▶ _Page text_
Begin
For first runs on a new computer, reduce risk by keeping max_samples low, using --manifest-profile test, and setting enabled=false for rows you do not want to run yet.

--resource-tier controls model, dataset, and knob selection. If omitted, it follows the profile: test -> light, balanced -> medium, and benchmark -> heavy. Use stress_test only when you intentionally want the largest allowed services.

For GPU runs, leave device blank or set it to auto unless you need to force a device. PyTorch exposes ROCm devices through the torch.cuda API, so the runner will still resolve a supported AMD ROCm GPU as cuda.

On multi-GPU Linux machines, this project uses GPUs by pinning worker processes to individual GPUs. With grouped HF execution enabled, different Hugging Face model groups can be scheduled onto different GPUs while still reusing prepared models and datasets inside each group.
End
▶ _Stored data_
Begin
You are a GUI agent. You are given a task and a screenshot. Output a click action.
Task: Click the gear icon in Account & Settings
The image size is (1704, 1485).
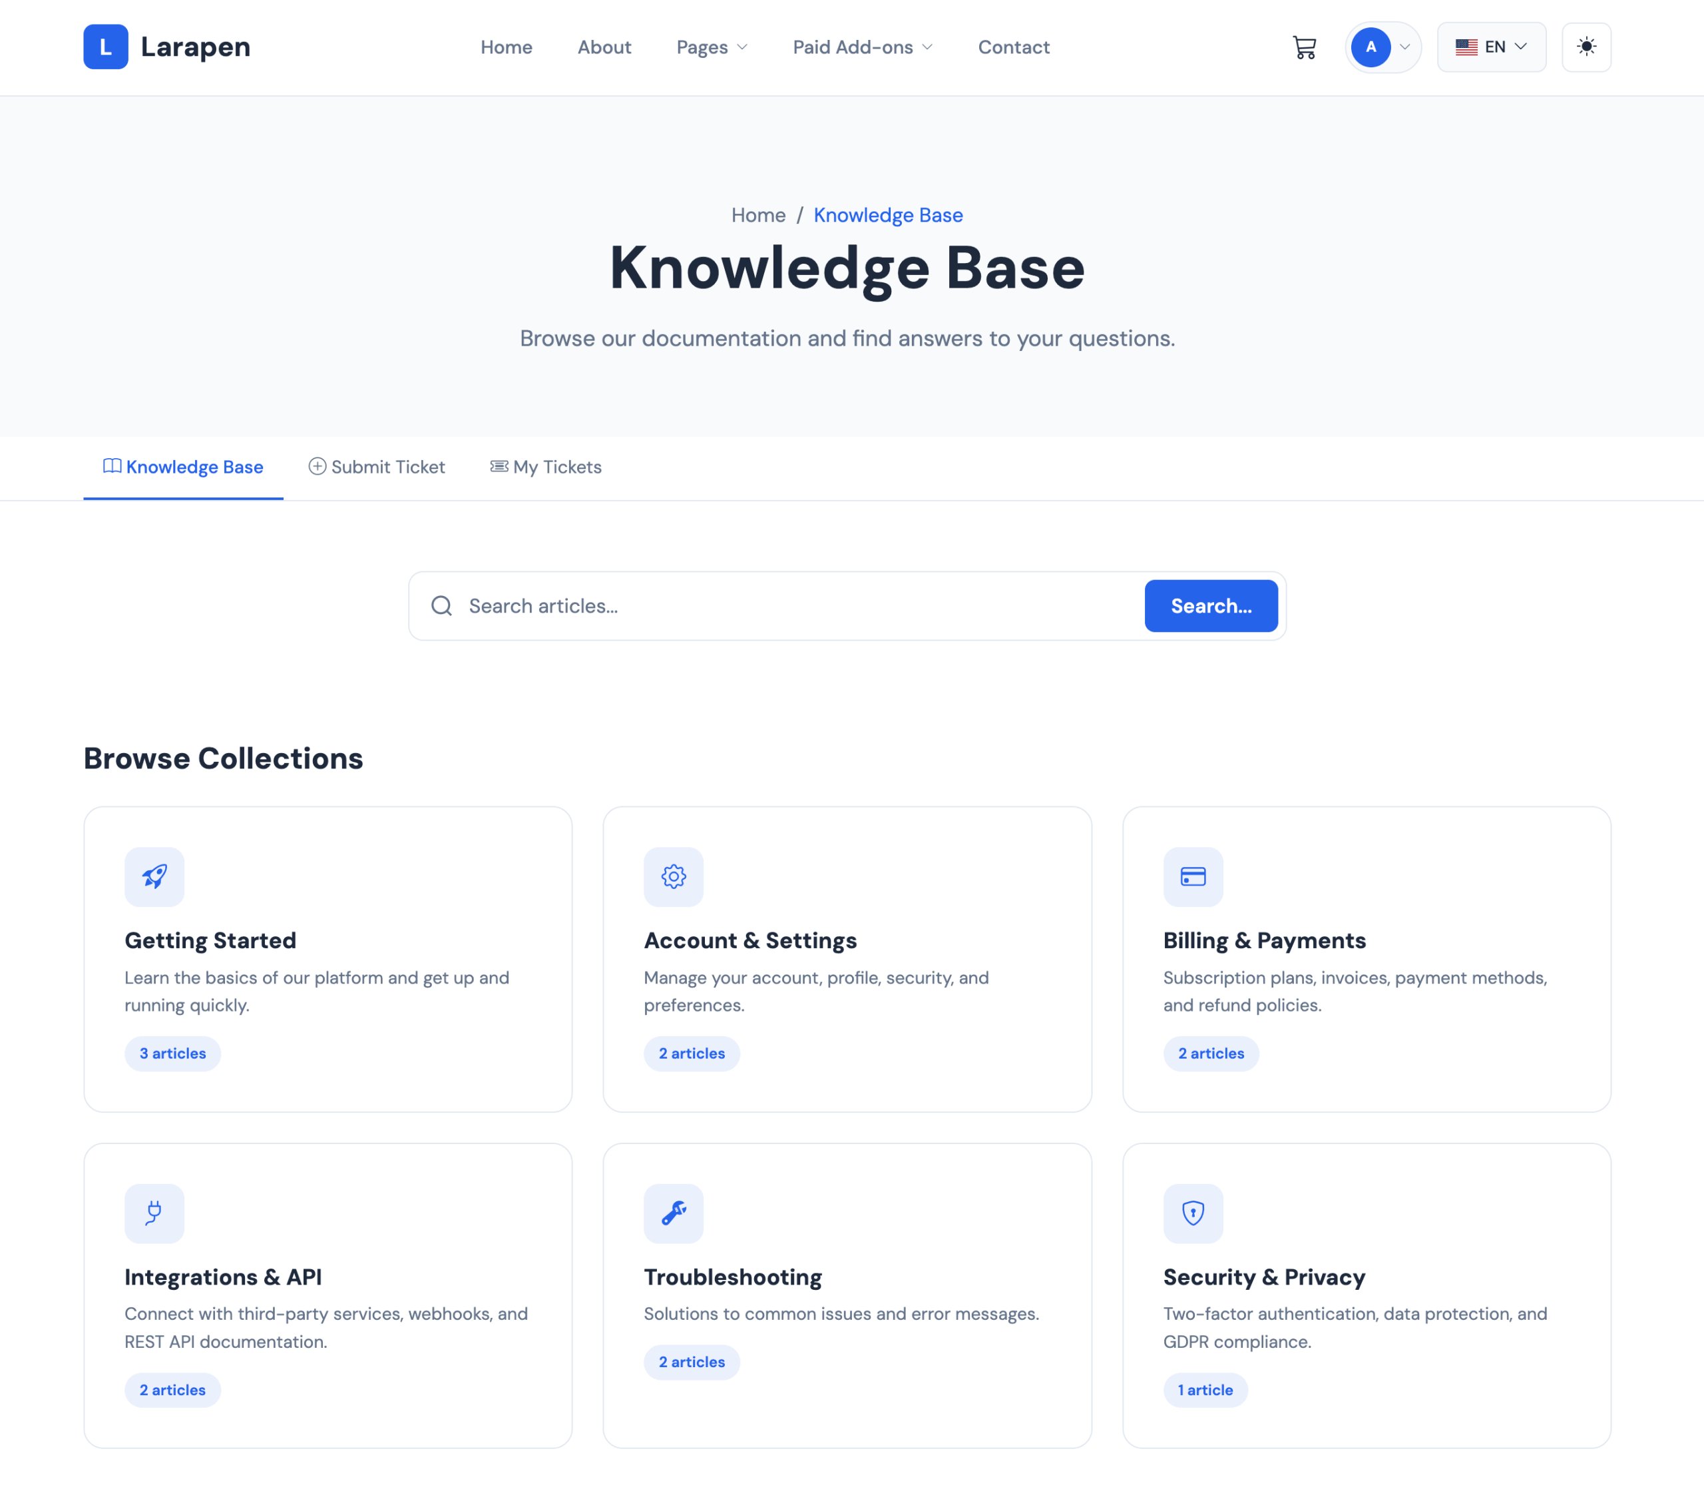pos(673,876)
End
▶ _Challenge_
Decide whether each statement below agrees with the runner notes above. Answer yes or no for each, and quote the words from the notes that settle it.
1. When --resource-tier is omitted and the profile is benchmark, the tier is heavy.
2. For GPU runs, device should always be set explicitly to cuda.
3. On multi-GPU Linux machines, the project pins worker processes to individual GPUs.

▶ _The response_
1. Yes: "If omitted, it follows the profile: test -> light, balanced -> medium, and benchmark -> heavy."
2. No: "For GPU runs, leave device blank or set it to auto unless you need to force a device."
3. Yes: "this project uses GPUs by pinning worker processes to individual GPUs."